▶ _Task objective_
For the material below, return exactly the lines starting at the line containing "Open the Plantilla" and ending at the line containing "This screenshot has width=692, height=414.", both ends included, and no others.

▶ _Raw data_
————————

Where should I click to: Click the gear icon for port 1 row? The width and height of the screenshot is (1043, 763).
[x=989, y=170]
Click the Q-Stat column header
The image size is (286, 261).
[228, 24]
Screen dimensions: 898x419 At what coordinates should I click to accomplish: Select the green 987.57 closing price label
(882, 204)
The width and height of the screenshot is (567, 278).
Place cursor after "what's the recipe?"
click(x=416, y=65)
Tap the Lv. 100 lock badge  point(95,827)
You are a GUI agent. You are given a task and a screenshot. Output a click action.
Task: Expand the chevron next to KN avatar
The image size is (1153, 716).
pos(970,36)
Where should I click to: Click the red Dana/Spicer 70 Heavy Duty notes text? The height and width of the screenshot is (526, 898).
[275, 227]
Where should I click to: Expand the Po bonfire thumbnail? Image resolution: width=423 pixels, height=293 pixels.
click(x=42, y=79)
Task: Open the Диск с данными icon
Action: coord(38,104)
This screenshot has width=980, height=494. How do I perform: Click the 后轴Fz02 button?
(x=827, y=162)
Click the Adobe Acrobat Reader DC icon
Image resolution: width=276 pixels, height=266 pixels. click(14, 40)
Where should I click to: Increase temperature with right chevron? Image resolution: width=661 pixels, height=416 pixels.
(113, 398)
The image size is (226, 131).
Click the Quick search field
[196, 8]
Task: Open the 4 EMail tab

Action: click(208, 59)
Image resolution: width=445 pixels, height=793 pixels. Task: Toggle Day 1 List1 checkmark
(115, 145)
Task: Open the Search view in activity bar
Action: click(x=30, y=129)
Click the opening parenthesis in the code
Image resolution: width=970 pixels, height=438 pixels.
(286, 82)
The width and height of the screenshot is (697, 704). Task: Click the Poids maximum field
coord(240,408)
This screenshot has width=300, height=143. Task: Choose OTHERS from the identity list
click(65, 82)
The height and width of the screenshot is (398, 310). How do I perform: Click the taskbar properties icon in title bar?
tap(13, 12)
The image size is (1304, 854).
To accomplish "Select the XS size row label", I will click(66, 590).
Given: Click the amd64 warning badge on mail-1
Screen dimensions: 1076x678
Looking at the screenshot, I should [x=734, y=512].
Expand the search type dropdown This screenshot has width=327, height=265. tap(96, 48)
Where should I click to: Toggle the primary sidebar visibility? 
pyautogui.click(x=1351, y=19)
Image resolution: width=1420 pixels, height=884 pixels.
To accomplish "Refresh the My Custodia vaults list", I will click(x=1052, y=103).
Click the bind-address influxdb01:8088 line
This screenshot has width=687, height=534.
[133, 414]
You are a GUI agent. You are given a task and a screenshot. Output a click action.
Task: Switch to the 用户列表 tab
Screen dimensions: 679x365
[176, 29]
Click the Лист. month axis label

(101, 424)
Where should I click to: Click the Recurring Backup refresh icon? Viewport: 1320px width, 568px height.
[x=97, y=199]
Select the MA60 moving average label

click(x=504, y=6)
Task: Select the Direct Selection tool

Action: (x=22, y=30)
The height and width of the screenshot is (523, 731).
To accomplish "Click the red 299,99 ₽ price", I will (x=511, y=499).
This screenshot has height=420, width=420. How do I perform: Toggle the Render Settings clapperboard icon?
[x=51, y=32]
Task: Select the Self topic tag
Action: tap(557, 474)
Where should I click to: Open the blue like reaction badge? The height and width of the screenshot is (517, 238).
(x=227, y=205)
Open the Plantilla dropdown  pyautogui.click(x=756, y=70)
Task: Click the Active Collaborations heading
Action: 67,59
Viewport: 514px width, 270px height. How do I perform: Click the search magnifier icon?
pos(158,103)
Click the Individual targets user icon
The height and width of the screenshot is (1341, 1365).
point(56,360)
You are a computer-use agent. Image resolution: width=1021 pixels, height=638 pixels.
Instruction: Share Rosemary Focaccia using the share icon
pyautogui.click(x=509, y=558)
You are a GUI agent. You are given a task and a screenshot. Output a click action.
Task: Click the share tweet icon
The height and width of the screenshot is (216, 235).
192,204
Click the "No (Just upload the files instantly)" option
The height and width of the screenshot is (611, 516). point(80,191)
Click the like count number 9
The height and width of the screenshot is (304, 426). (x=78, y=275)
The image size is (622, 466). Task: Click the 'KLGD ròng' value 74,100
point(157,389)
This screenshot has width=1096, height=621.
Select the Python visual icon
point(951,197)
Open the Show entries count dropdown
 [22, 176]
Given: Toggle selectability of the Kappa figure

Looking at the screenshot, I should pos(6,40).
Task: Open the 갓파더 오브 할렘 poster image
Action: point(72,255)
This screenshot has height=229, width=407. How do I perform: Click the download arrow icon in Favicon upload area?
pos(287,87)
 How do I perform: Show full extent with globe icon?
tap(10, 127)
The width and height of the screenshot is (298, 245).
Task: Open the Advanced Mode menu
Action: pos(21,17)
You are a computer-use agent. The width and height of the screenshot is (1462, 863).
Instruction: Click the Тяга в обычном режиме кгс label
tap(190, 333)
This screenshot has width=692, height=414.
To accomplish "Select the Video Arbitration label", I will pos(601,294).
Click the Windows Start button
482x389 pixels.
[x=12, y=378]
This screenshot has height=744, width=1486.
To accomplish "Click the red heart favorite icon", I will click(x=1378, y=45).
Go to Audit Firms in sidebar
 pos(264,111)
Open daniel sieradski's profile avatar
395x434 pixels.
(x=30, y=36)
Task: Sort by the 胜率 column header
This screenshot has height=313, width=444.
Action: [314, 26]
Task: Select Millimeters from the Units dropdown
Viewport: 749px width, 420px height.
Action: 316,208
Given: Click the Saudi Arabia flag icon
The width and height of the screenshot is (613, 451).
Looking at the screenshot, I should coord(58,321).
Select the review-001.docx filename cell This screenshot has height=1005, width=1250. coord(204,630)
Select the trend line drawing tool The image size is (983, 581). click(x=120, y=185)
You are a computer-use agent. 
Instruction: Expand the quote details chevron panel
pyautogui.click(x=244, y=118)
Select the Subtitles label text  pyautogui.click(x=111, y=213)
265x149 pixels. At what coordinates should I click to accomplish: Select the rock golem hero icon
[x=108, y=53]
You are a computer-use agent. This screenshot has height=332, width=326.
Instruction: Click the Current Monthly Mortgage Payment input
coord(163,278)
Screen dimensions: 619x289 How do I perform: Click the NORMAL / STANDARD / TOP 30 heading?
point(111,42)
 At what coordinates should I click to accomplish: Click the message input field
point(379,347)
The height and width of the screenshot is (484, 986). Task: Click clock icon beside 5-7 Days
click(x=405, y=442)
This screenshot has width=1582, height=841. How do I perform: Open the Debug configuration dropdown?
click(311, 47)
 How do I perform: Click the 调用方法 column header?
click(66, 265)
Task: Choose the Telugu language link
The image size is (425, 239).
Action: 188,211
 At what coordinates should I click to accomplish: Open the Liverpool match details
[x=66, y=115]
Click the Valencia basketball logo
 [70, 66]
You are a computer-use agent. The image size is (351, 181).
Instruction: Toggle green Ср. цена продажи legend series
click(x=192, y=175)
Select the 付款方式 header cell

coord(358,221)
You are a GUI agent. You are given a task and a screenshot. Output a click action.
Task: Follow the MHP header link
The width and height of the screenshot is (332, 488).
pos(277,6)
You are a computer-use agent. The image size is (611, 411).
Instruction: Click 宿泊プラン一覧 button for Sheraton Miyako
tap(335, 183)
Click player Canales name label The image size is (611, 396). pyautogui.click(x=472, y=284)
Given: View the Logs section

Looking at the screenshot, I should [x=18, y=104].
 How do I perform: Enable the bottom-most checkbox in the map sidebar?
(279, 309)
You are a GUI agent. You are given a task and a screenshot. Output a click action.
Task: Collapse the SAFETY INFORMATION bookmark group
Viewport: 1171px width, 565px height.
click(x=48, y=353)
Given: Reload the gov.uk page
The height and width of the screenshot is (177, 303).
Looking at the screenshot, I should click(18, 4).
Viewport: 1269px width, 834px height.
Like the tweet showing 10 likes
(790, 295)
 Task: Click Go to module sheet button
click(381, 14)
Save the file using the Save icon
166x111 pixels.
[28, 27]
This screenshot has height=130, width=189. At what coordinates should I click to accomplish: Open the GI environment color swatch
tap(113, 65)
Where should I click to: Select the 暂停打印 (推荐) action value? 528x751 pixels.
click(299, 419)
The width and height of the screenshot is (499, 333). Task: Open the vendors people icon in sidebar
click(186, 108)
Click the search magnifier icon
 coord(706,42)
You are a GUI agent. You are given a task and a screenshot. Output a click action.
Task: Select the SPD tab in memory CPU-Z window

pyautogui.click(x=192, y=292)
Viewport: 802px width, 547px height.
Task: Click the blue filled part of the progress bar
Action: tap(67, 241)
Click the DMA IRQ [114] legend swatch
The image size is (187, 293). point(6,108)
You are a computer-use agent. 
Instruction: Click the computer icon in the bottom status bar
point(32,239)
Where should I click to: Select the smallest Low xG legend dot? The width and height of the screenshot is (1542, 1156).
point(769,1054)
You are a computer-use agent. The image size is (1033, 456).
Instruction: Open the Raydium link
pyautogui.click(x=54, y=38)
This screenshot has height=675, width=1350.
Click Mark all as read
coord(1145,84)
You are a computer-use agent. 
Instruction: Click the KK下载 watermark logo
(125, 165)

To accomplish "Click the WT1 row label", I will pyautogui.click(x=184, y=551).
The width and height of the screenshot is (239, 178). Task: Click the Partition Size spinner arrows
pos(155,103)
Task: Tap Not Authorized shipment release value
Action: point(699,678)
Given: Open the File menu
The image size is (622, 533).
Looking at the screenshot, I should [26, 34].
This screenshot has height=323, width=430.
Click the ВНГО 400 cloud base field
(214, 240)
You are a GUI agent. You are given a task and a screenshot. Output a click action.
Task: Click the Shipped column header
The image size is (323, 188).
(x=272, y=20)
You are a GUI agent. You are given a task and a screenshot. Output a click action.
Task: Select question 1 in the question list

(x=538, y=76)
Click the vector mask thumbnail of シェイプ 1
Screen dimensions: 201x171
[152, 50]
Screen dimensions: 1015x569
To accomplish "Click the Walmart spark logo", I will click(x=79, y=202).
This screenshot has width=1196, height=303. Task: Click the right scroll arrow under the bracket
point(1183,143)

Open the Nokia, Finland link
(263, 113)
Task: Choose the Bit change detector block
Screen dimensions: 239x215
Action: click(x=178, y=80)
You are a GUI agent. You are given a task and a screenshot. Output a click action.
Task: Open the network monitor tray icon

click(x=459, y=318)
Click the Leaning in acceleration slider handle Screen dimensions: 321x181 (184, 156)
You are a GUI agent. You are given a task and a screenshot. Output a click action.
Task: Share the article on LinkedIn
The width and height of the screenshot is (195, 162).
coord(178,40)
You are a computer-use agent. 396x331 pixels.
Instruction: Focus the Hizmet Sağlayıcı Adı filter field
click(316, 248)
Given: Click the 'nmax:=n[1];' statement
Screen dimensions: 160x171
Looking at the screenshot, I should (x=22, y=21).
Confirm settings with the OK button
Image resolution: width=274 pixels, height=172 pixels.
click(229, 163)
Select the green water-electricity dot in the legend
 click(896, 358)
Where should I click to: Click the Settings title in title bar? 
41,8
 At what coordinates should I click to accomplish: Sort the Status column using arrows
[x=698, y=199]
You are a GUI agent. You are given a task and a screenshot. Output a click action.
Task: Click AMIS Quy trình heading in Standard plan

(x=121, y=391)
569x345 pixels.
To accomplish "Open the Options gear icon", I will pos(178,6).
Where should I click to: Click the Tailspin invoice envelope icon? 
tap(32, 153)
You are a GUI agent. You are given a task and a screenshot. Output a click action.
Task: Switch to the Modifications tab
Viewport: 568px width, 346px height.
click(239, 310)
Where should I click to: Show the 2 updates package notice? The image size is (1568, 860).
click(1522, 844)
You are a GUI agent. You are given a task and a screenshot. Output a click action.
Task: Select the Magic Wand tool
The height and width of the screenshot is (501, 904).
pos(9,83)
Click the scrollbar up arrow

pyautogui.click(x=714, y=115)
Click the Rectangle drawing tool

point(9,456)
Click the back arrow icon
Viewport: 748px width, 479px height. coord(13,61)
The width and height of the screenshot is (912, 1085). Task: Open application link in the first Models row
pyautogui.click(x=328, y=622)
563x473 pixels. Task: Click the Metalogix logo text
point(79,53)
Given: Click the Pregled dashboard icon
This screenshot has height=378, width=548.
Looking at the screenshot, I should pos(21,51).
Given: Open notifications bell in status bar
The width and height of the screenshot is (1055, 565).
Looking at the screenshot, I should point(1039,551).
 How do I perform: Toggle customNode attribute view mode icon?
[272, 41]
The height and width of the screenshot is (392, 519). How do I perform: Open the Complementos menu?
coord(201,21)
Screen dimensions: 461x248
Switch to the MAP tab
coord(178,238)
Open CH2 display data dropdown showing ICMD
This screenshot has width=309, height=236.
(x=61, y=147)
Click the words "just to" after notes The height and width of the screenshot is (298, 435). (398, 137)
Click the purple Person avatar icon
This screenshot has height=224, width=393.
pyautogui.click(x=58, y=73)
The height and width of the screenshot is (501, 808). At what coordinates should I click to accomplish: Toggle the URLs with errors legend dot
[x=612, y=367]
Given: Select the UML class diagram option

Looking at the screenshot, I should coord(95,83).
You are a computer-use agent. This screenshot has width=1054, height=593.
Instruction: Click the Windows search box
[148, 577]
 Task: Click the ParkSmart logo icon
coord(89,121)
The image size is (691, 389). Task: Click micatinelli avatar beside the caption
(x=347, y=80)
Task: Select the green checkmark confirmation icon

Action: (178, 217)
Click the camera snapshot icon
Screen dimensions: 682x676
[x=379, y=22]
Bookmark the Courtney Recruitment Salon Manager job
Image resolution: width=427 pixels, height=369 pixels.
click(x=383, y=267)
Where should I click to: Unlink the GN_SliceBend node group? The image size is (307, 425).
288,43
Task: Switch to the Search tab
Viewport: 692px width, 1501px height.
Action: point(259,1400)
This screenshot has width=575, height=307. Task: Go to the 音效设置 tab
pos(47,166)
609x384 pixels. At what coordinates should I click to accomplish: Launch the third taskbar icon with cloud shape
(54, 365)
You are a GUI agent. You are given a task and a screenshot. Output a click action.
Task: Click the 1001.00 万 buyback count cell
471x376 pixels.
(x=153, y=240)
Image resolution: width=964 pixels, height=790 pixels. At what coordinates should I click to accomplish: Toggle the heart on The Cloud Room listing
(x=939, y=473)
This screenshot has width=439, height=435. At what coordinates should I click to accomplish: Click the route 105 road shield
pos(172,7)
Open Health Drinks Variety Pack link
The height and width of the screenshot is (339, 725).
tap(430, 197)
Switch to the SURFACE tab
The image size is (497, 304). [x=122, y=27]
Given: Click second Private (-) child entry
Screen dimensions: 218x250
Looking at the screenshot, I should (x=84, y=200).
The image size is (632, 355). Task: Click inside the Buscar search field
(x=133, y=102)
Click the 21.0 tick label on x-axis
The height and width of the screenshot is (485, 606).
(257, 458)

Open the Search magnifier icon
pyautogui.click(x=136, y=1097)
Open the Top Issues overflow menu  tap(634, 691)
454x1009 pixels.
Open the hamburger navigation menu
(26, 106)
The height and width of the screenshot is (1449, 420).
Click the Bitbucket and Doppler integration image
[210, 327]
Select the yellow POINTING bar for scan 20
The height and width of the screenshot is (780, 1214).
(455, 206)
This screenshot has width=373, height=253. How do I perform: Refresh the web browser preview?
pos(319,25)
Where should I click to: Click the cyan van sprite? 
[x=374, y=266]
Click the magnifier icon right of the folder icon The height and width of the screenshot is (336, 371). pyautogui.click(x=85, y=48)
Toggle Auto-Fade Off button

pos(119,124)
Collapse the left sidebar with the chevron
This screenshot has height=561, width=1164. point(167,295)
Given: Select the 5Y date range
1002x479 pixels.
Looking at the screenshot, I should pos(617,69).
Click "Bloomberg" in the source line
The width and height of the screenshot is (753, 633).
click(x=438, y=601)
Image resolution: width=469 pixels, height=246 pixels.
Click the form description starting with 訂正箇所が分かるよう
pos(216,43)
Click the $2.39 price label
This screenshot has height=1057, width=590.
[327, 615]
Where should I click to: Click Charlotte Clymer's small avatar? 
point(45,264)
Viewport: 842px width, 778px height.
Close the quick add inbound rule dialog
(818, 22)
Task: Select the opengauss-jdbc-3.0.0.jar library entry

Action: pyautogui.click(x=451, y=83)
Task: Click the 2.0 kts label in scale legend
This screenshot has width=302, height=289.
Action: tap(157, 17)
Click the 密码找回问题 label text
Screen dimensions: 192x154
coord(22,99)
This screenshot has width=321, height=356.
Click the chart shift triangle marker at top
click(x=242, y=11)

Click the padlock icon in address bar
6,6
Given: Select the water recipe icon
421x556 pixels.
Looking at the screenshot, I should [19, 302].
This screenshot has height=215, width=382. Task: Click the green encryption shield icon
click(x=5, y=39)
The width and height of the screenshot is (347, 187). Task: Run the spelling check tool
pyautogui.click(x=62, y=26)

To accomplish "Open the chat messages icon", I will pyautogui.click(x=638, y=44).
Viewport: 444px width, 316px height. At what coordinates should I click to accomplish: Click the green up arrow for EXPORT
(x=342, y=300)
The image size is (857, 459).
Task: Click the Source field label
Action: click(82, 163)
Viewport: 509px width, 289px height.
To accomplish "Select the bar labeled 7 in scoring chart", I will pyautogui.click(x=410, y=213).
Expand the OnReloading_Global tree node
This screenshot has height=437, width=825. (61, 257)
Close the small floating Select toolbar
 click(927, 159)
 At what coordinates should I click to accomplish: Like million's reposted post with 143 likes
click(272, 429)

————————

▶ _Your response_
Open the Plantilla dropdown  pyautogui.click(x=756, y=70)
Task: Click the Active Collaborations heading
Action: 67,59
Viewport: 514px width, 270px height. How do I perform: Click the search magnifier icon?
pos(158,103)
Click the Individual targets user icon
The height and width of the screenshot is (1341, 1365).
point(56,360)
You are a computer-use agent. Image resolution: width=1021 pixels, height=638 pixels.
Instruction: Share Rosemary Focaccia using the share icon
pyautogui.click(x=509, y=558)
You are a GUI agent. You are given a task and a screenshot. Output a click action.
Task: Click the share tweet icon
The height and width of the screenshot is (216, 235).
192,204
Click the "No (Just upload the files instantly)" option
The height and width of the screenshot is (611, 516). point(80,191)
Click the like count number 9
The height and width of the screenshot is (304, 426). (x=78, y=275)
The image size is (622, 466). Task: Click the 'KLGD ròng' value 74,100
point(157,389)
This screenshot has width=1096, height=621.
Select the Python visual icon
point(951,197)
Open the Show entries count dropdown
 [22, 176]
Given: Toggle selectability of the Kappa figure

Looking at the screenshot, I should pos(6,40).
Task: Open the 갓파더 오브 할렘 poster image
Action: point(72,255)
This screenshot has height=229, width=407. How do I perform: Click the download arrow icon in Favicon upload area?
pos(287,87)
 How do I perform: Show full extent with globe icon?
tap(10, 127)
The width and height of the screenshot is (298, 245).
Task: Open the Advanced Mode menu
Action: pos(21,17)
You are a computer-use agent. The width and height of the screenshot is (1462, 863).
Instruction: Click the Тяга в обычном режиме кгс label
tap(190, 333)
This screenshot has width=692, height=414.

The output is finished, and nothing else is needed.